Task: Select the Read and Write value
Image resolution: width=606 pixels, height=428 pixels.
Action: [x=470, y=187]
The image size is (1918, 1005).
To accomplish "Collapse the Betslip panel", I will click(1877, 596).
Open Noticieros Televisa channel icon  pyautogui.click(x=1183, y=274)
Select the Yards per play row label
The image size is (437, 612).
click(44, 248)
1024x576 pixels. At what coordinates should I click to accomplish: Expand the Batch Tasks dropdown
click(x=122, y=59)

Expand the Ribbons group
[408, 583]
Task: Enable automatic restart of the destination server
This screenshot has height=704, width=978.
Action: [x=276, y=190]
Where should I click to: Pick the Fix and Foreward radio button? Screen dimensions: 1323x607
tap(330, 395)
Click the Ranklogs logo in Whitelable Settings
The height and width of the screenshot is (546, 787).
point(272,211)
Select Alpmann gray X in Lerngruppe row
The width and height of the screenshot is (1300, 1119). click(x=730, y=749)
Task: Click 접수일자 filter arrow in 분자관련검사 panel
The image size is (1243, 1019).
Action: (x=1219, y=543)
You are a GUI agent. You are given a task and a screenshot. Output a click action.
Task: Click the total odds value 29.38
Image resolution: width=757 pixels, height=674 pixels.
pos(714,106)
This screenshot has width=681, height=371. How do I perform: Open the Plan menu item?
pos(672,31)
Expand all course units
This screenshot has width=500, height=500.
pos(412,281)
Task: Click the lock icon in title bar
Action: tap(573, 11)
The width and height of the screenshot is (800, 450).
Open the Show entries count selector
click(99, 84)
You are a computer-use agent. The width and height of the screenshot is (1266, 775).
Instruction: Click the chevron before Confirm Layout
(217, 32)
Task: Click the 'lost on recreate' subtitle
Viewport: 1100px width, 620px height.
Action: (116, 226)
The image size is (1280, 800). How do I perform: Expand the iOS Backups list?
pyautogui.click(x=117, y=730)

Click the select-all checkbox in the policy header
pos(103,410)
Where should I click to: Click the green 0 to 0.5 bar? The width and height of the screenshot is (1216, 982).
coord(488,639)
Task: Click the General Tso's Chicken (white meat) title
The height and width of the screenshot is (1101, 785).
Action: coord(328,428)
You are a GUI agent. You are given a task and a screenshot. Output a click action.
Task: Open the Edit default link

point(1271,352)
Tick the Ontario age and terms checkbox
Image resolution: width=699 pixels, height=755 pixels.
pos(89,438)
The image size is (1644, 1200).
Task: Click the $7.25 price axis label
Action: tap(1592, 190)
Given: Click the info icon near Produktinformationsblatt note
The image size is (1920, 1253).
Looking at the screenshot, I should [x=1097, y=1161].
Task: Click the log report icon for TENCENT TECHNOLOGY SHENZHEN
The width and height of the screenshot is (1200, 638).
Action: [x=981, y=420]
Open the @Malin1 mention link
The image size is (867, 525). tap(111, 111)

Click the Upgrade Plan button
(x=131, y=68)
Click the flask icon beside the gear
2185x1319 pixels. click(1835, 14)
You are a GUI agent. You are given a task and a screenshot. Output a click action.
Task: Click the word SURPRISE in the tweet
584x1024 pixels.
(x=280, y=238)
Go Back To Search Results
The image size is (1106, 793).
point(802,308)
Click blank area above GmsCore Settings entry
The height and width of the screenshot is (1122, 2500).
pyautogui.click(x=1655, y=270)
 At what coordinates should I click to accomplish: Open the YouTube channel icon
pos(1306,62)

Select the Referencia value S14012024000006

#####

* Task
What lines in the material above contain the word "value"? Copy them out.

* Answer space
Task: Select the Read and Write value
Task: Click the total odds value 29.38
Select the Referencia value S14012024000006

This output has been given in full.